→ **Exercise requirements**
All the data below needs to be retyped exactly as shown.

━━━━━ Available data

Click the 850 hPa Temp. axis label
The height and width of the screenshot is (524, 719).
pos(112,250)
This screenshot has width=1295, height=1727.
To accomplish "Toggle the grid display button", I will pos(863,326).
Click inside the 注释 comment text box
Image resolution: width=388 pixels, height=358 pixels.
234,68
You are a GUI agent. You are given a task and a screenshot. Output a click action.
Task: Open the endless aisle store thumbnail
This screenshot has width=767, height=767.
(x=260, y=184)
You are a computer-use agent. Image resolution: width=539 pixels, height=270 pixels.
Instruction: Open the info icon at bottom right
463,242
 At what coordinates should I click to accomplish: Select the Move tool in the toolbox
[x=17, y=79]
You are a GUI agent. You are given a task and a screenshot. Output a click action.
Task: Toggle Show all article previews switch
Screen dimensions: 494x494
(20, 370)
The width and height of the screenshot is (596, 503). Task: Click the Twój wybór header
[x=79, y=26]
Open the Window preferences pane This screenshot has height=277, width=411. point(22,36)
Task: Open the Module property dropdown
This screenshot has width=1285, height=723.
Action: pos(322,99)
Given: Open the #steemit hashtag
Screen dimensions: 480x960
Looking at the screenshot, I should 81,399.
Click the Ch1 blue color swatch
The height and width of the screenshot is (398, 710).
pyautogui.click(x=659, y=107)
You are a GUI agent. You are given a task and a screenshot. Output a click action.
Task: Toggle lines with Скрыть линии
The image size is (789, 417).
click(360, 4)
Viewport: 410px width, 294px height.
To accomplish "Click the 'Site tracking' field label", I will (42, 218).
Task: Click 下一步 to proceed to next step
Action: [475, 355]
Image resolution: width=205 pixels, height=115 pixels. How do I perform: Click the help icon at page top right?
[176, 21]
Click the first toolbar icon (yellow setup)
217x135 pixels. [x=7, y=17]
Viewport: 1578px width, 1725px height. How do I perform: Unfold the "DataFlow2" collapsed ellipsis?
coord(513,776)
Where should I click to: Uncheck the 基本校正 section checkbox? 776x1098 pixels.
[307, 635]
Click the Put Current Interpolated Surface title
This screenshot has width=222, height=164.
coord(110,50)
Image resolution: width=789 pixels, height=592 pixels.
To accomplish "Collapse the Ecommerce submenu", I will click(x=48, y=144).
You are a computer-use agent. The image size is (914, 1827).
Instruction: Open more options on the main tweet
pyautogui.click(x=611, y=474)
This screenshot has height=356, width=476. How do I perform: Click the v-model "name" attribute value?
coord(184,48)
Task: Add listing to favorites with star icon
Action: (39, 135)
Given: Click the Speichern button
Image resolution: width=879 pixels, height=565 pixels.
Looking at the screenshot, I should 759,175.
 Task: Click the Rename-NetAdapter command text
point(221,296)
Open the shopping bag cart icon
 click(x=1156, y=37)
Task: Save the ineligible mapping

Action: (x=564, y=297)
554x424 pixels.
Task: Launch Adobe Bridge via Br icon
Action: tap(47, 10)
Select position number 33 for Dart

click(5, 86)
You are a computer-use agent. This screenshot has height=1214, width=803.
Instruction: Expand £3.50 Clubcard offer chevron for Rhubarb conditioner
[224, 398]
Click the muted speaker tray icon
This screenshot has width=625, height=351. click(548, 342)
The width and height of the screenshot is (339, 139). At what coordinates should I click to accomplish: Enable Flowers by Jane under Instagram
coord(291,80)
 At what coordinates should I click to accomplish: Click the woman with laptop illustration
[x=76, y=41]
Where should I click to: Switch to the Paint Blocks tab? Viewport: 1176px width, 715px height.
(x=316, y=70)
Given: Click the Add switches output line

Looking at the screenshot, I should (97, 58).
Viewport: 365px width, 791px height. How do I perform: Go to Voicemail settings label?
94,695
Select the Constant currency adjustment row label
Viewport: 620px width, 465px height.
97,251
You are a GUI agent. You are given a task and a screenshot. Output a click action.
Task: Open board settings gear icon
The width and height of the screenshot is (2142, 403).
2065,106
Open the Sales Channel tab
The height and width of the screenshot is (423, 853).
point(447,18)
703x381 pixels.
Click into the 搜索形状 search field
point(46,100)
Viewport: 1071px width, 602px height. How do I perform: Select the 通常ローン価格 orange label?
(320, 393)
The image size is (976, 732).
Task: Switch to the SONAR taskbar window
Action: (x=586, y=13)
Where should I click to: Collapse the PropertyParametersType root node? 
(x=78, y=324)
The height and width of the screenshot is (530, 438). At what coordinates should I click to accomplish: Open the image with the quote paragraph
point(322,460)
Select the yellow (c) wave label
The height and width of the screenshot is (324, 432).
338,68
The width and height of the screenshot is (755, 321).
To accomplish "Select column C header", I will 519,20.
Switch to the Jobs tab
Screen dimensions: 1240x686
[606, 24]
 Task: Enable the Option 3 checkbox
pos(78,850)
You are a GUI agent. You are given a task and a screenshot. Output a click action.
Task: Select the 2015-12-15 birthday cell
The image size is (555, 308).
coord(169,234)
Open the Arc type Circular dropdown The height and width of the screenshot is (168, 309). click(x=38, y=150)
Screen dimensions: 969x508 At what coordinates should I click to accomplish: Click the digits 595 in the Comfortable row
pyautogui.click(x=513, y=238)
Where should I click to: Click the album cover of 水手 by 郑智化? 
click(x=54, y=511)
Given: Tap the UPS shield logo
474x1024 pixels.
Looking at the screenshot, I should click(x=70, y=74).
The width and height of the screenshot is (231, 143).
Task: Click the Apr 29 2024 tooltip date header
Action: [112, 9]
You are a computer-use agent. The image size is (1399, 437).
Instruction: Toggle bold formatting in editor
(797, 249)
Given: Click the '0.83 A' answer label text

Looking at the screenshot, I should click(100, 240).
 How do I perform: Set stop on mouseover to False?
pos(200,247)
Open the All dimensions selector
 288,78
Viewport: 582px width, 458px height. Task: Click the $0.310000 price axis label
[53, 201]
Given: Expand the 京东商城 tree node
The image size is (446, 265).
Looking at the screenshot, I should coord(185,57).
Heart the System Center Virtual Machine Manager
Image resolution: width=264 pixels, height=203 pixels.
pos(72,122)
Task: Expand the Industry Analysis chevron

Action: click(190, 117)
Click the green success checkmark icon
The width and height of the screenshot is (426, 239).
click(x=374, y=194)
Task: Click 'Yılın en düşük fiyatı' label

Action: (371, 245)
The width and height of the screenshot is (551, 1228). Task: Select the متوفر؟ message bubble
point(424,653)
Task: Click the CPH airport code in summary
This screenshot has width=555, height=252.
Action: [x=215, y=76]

━━━━━━━━━━

→ **Expected answer**
Click the 850 hPa Temp. axis label
The height and width of the screenshot is (524, 719).
pos(112,250)
This screenshot has width=1295, height=1727.
To accomplish "Toggle the grid display button", I will pos(863,326).
Click inside the 注释 comment text box
Image resolution: width=388 pixels, height=358 pixels.
234,68
You are a GUI agent. You are given a task and a screenshot. Output a click action.
Task: Open the endless aisle store thumbnail
This screenshot has width=767, height=767.
(x=260, y=184)
You are a computer-use agent. Image resolution: width=539 pixels, height=270 pixels.
Instruction: Open the info icon at bottom right
463,242
 At what coordinates should I click to accomplish: Select the Move tool in the toolbox
[x=17, y=79]
You are a GUI agent. You are given a task and a screenshot. Output a click action.
Task: Toggle Show all article previews switch
Screen dimensions: 494x494
(20, 370)
The width and height of the screenshot is (596, 503). Task: Click the Twój wybór header
[x=79, y=26]
Open the Window preferences pane This screenshot has height=277, width=411. point(22,36)
Task: Open the Module property dropdown
This screenshot has width=1285, height=723.
Action: pos(322,99)
Given: Open the #steemit hashtag
Screen dimensions: 480x960
Looking at the screenshot, I should 81,399.
Click the Ch1 blue color swatch
The height and width of the screenshot is (398, 710).
pyautogui.click(x=659, y=107)
You are a GUI agent. You are given a task and a screenshot. Output a click action.
Task: Toggle lines with Скрыть линии
The image size is (789, 417).
click(360, 4)
Viewport: 410px width, 294px height.
To accomplish "Click the 'Site tracking' field label", I will (42, 218).
Task: Click 下一步 to proceed to next step
Action: [475, 355]
Image resolution: width=205 pixels, height=115 pixels. How do I perform: Click the help icon at page top right?
[176, 21]
Click the first toolbar icon (yellow setup)
217x135 pixels. [x=7, y=17]
Viewport: 1578px width, 1725px height. How do I perform: Unfold the "DataFlow2" collapsed ellipsis?
coord(513,776)
Where should I click to: Uncheck the 基本校正 section checkbox? 776x1098 pixels.
[307, 635]
Click the Put Current Interpolated Surface title
This screenshot has width=222, height=164.
coord(110,50)
Image resolution: width=789 pixels, height=592 pixels.
To accomplish "Collapse the Ecommerce submenu", I will click(x=48, y=144).
You are a computer-use agent. The image size is (914, 1827).
Instruction: Open more options on the main tweet
pyautogui.click(x=611, y=474)
This screenshot has height=356, width=476. How do I perform: Click the v-model "name" attribute value?
coord(184,48)
Task: Add listing to favorites with star icon
Action: (39, 135)
Given: Click the Speichern button
Image resolution: width=879 pixels, height=565 pixels.
Looking at the screenshot, I should 759,175.
 Task: Click the Rename-NetAdapter command text
point(221,296)
Open the shopping bag cart icon
 click(x=1156, y=37)
Task: Save the ineligible mapping

Action: (x=564, y=297)
554x424 pixels.
Task: Launch Adobe Bridge via Br icon
Action: tap(47, 10)
Select position number 33 for Dart

click(5, 86)
You are a computer-use agent. This screenshot has height=1214, width=803.
Instruction: Expand £3.50 Clubcard offer chevron for Rhubarb conditioner
[224, 398]
Click the muted speaker tray icon
This screenshot has width=625, height=351. click(548, 342)
The width and height of the screenshot is (339, 139). At what coordinates should I click to accomplish: Enable Flowers by Jane under Instagram
coord(291,80)
 At what coordinates should I click to accomplish: Click the woman with laptop illustration
[x=76, y=41]
Where should I click to: Switch to the Paint Blocks tab? Viewport: 1176px width, 715px height.
(x=316, y=70)
Given: Click the Add switches output line

Looking at the screenshot, I should (97, 58).
Viewport: 365px width, 791px height. How do I perform: Go to Voicemail settings label?
94,695
Select the Constant currency adjustment row label
Viewport: 620px width, 465px height.
97,251
You are a GUI agent. You are given a task and a screenshot. Output a click action.
Task: Open board settings gear icon
The width and height of the screenshot is (2142, 403).
2065,106
Open the Sales Channel tab
The height and width of the screenshot is (423, 853).
point(447,18)
703x381 pixels.
Click into the 搜索形状 search field
point(46,100)
Viewport: 1071px width, 602px height. How do I perform: Select the 通常ローン価格 orange label?
(320, 393)
The image size is (976, 732).
Task: Switch to the SONAR taskbar window
Action: (x=586, y=13)
Where should I click to: Collapse the PropertyParametersType root node? 
(x=78, y=324)
The height and width of the screenshot is (530, 438). At what coordinates should I click to accomplish: Open the image with the quote paragraph
point(322,460)
Select the yellow (c) wave label
The height and width of the screenshot is (324, 432).
338,68
The width and height of the screenshot is (755, 321).
To accomplish "Select column C header", I will 519,20.
Switch to the Jobs tab
Screen dimensions: 1240x686
[606, 24]
 Task: Enable the Option 3 checkbox
pos(78,850)
You are a GUI agent. You are given a task and a screenshot. Output a click action.
Task: Select the 2015-12-15 birthday cell
The image size is (555, 308).
coord(169,234)
Open the Arc type Circular dropdown The height and width of the screenshot is (168, 309). click(x=38, y=150)
Screen dimensions: 969x508 At what coordinates should I click to accomplish: Click the digits 595 in the Comfortable row
pyautogui.click(x=513, y=238)
Where should I click to: Click the album cover of 水手 by 郑智化? 
click(x=54, y=511)
Given: Tap the UPS shield logo
474x1024 pixels.
Looking at the screenshot, I should click(x=70, y=74).
The width and height of the screenshot is (231, 143).
Task: Click the Apr 29 2024 tooltip date header
Action: [112, 9]
You are a computer-use agent. The image size is (1399, 437).
Instruction: Toggle bold formatting in editor
(797, 249)
Given: Click the '0.83 A' answer label text

Looking at the screenshot, I should click(100, 240).
 How do I perform: Set stop on mouseover to False?
pos(200,247)
Open the All dimensions selector
 288,78
Viewport: 582px width, 458px height. Task: Click the $0.310000 price axis label
[53, 201]
Given: Expand the 京东商城 tree node
The image size is (446, 265).
Looking at the screenshot, I should coord(185,57).
Heart the System Center Virtual Machine Manager
Image resolution: width=264 pixels, height=203 pixels.
pos(72,122)
Task: Expand the Industry Analysis chevron

Action: click(190, 117)
Click the green success checkmark icon
The width and height of the screenshot is (426, 239).
click(x=374, y=194)
Task: Click 'Yılın en düşük fiyatı' label

Action: (371, 245)
The width and height of the screenshot is (551, 1228). Task: Select the متوفر؟ message bubble
point(424,653)
Task: Click the CPH airport code in summary
This screenshot has width=555, height=252.
Action: [x=215, y=76]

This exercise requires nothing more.